Ask Amy: Housemate angles for a change
Dear Amy: I am one of three friends living in a house together for the past three years. We are all in our early 30s. My boyfriend owns the house, he and I share a bedroom, and our third roommate, “Dusty,” is a friend who lived there with my boyfriend before we started dating.
In the time we’ve lived together, I’ve made great strides. My boyfriend and I have gotten serious about our careers, stopped partying, and put a lot of time, effort (and money) into cleaning up, upgrading, and improving the house we share. We’ve never discussed sharing household tasks with Dusty; we do everything, and we pay for all the improvements.
Dusty pretty much just drinks beer, smokes, and plays video games all day long. He reeks of smoke and has poor hygiene. He rarely cleans or contributes when we do home projects. He works as little as possible.
I’ve come to really resent his presence, and when my friends come over, I’m embarrassed by the way he lives. Despite all my efforts to make our house a home, I’m more unhappy here than ever. I feel like I’m living with a teenager, constantly trying to erase the evidence of his slovenly lifestyle. I really want him to move out, but I know he never would unless we explicitly asked him to.
My boyfriend doesn’t seem to mind Dusty’s sloppiness at all. They still have a great relationship. They enjoy spending time together.
We need a third housemate to make the financial picture work, and because Dusty was there before me, I feel guilty about wanting to replace him with someone more mature.
I know the next step is to discuss my feelings with my boyfriend, but I don’t want to come off as controlling, or inconsiderate of their friendship. How can I broach the subject fairly? — Claustrophobic
Dear Claustrophobic: The way not to come off as controlling is to not be controlling. This means that you would understand and accept that your boyfriend owns this home, that this domestic situation existed before you arrived, and that two out of the three of you don’t seem to mind the conditions in the home.
However, perhaps you should just cop to caring and to wanting more control over the atmosphere where you live (you have that right).

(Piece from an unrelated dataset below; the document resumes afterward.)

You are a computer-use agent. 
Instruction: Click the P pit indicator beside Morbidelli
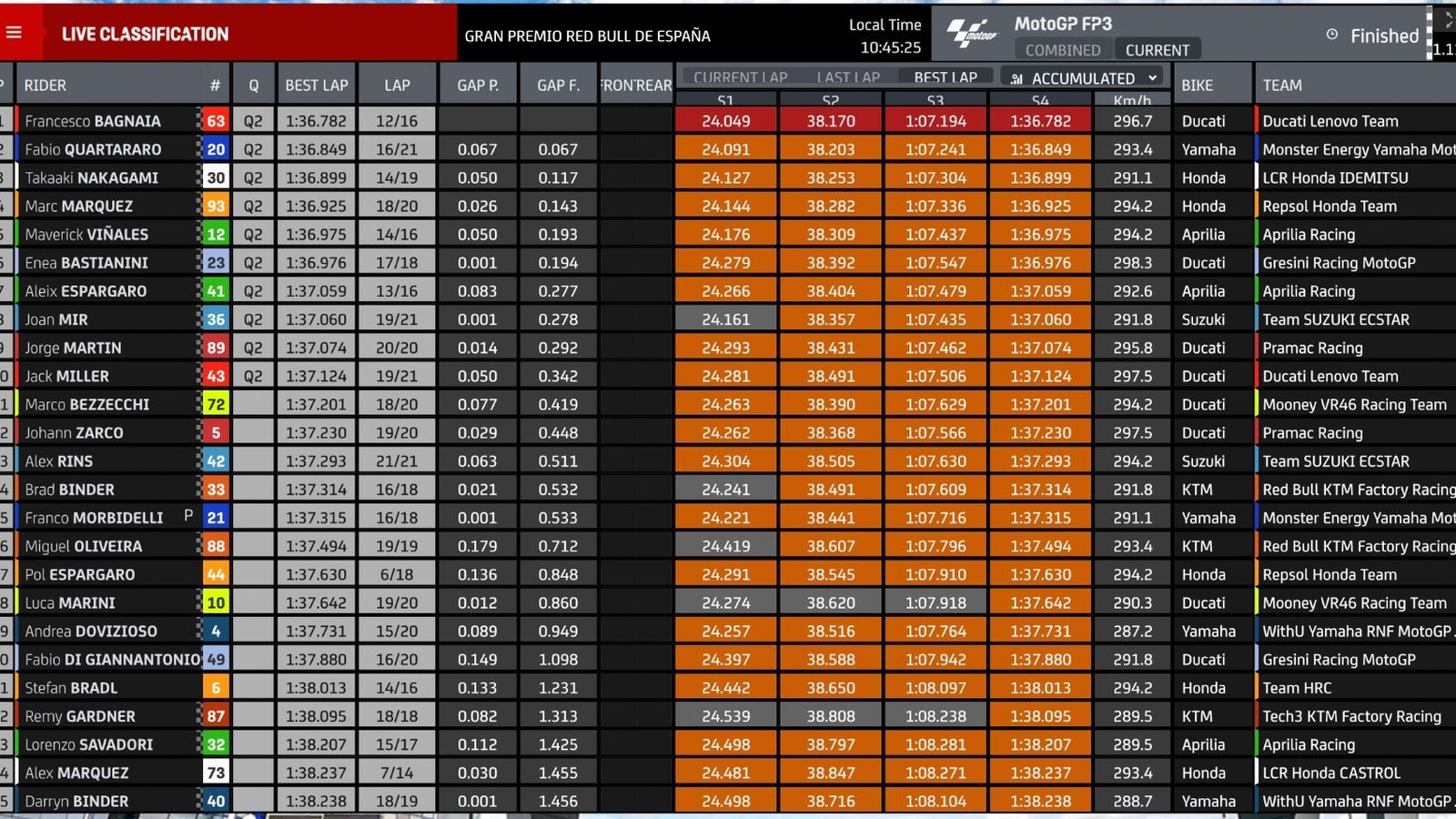click(188, 516)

Tell your boyfriend that you no longer want to live with “Dusty,” and initiate a conversation about possible solutions, including the possibility that YOU might move out. Your boyfriend may then face a tough choice.
In short, I’m suggesting that you tap into your inner Yoko and risk breaking up the band, accepting the uncertainty of the consequences.

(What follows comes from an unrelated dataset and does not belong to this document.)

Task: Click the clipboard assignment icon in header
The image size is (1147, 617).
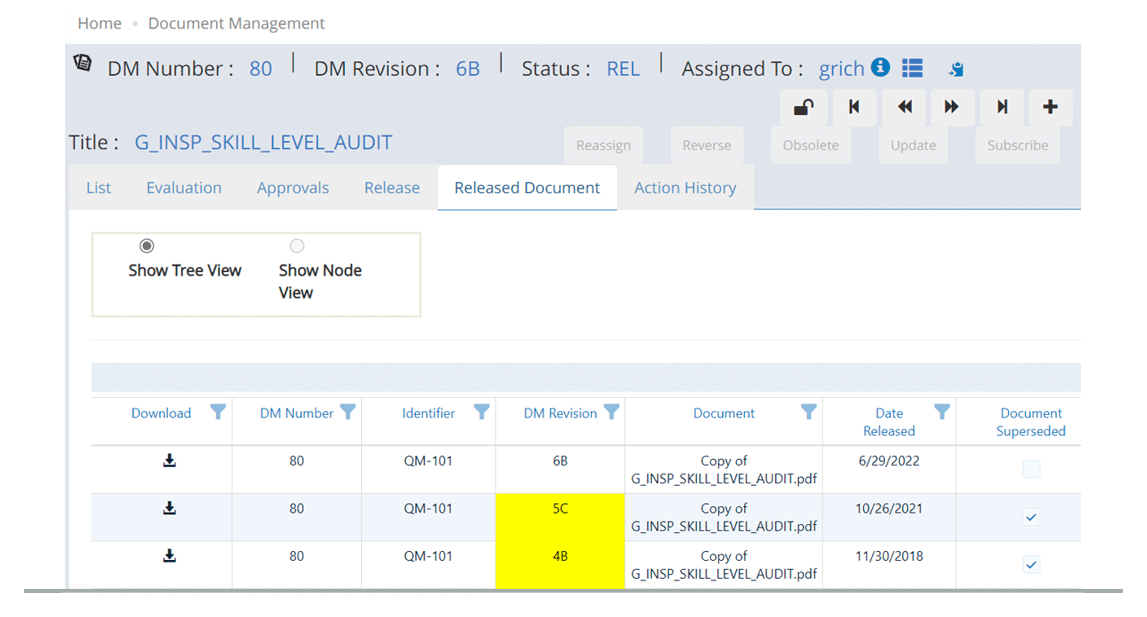Action: tap(955, 69)
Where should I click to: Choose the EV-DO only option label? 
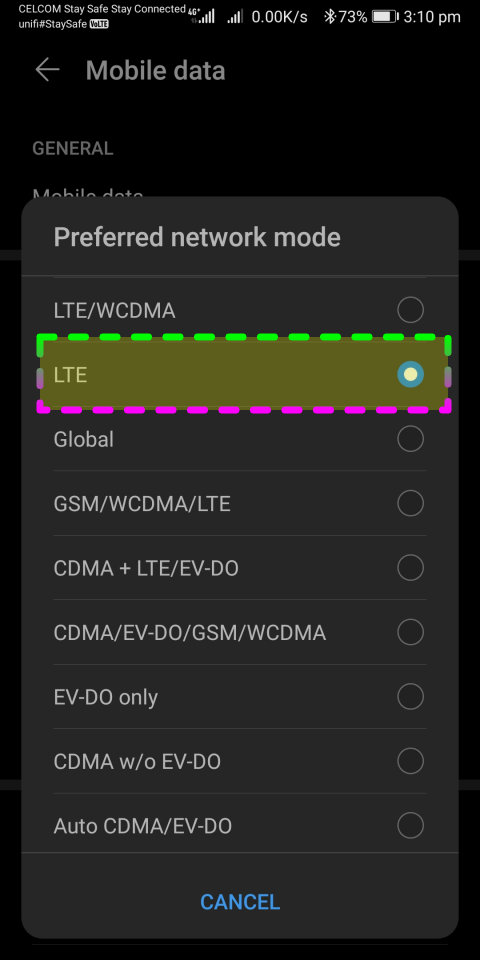click(x=106, y=697)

Dear Amy: COVID-19 is consuming every second of our news cycle. For years, your column was a respite for me from the news of the day. However, recently they are all about issues people are having with the virus.
Are letters concerning COVID-19 the only ones you are getting?

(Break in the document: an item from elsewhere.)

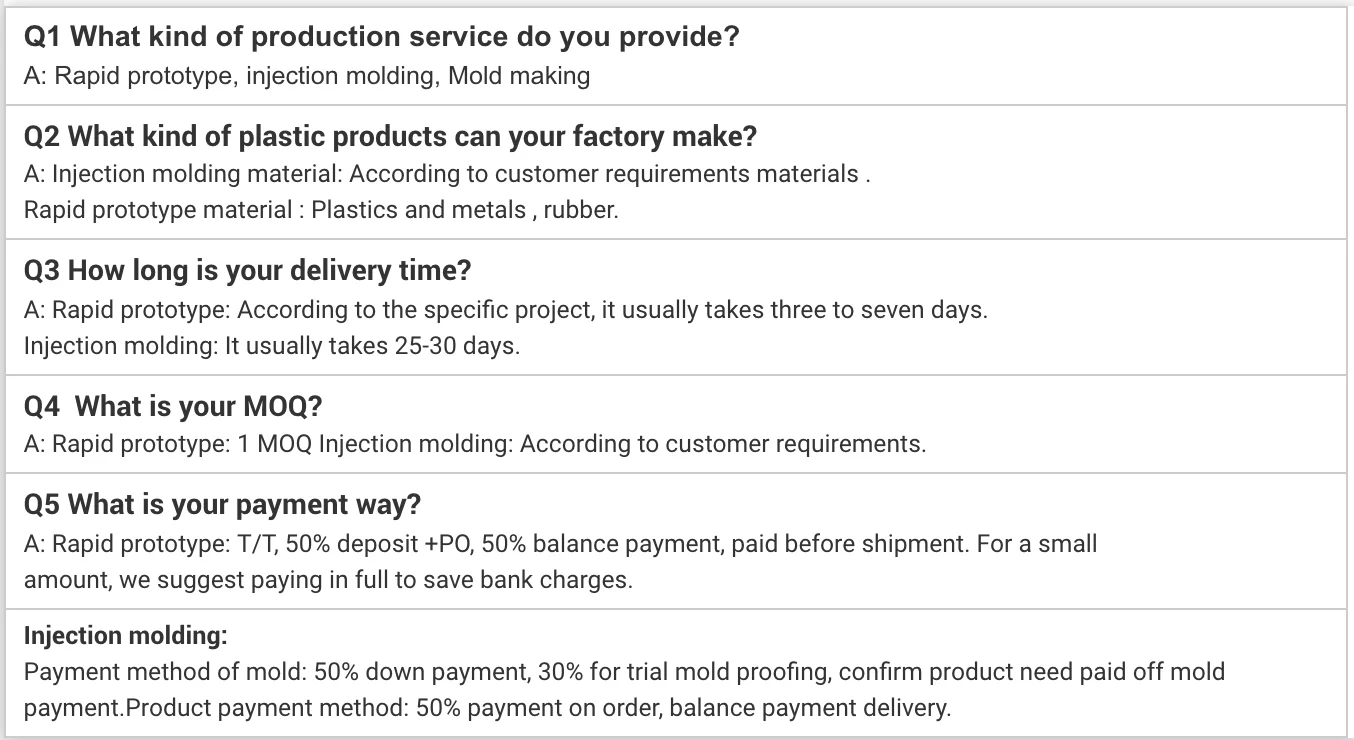1354x740 pixels.
Task: Click the line suggesting paying in full
Action: 328,580
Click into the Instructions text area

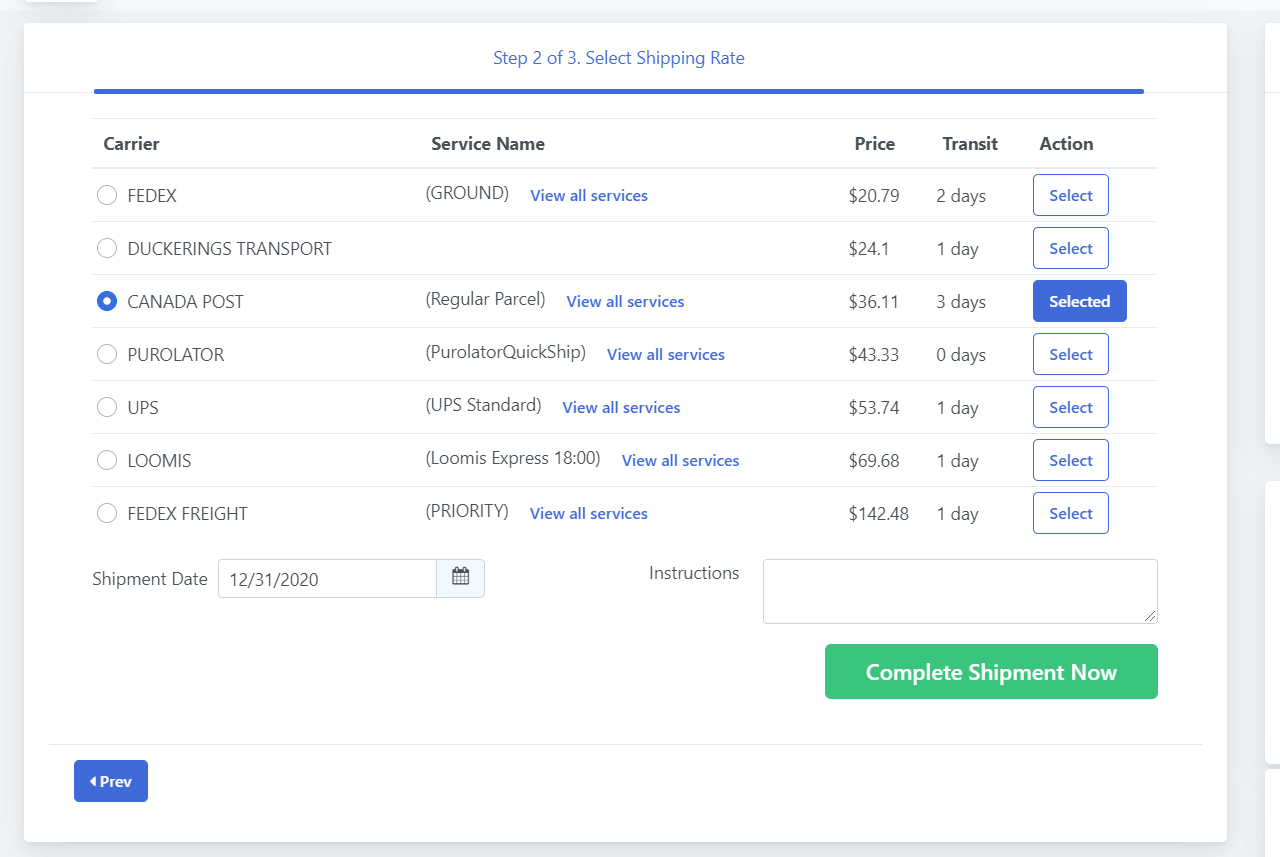pos(959,591)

I understand the concerns and fears, but life goes on: Some people are ill or dying, but not of COVID-19. Others are having issues with their children, siblings, spouses, parents, employment, the neighbors, money, etc., that have nothing at all to do with the pandemic, although I agree the virus doesn’t make life easier for anyone.
I would like to have my morning coffee and be able to enjoy at least one column, article, or op-ed that isn’t about COVID-19, sheltering in place, openings, closings, vaccines, meds, cures, etc. — COVID-Out
Dear COVID-Out: To point out the obvious, your question is about COVID, too.
I’m as overwhelmed as anyone. But life is not the same for people now as it was three months ago, and so the questions submitted to me have changed.
People are NOT having weddings. They are NOT having funerals. They are NOT having graduations, promotions, or professional annoyances. People have NOT been interacting with friends and family. And these quotidian experiences are what inspire questions I run in the column.
Along with you, I hope that we fully emerge (safely and soon) from this anxious time.
Dear Amy: I’m offering “kudos” to you. I’ve noticed that when you answer questions from kids, you do so in a way that is very gentle and compassionate. Your responses often bring tears to my eyes. — A Fan
Dear Fan: Thank you so much. These questions always move me, and I correspond regularly (and privately) with many young people who have written to me over the years.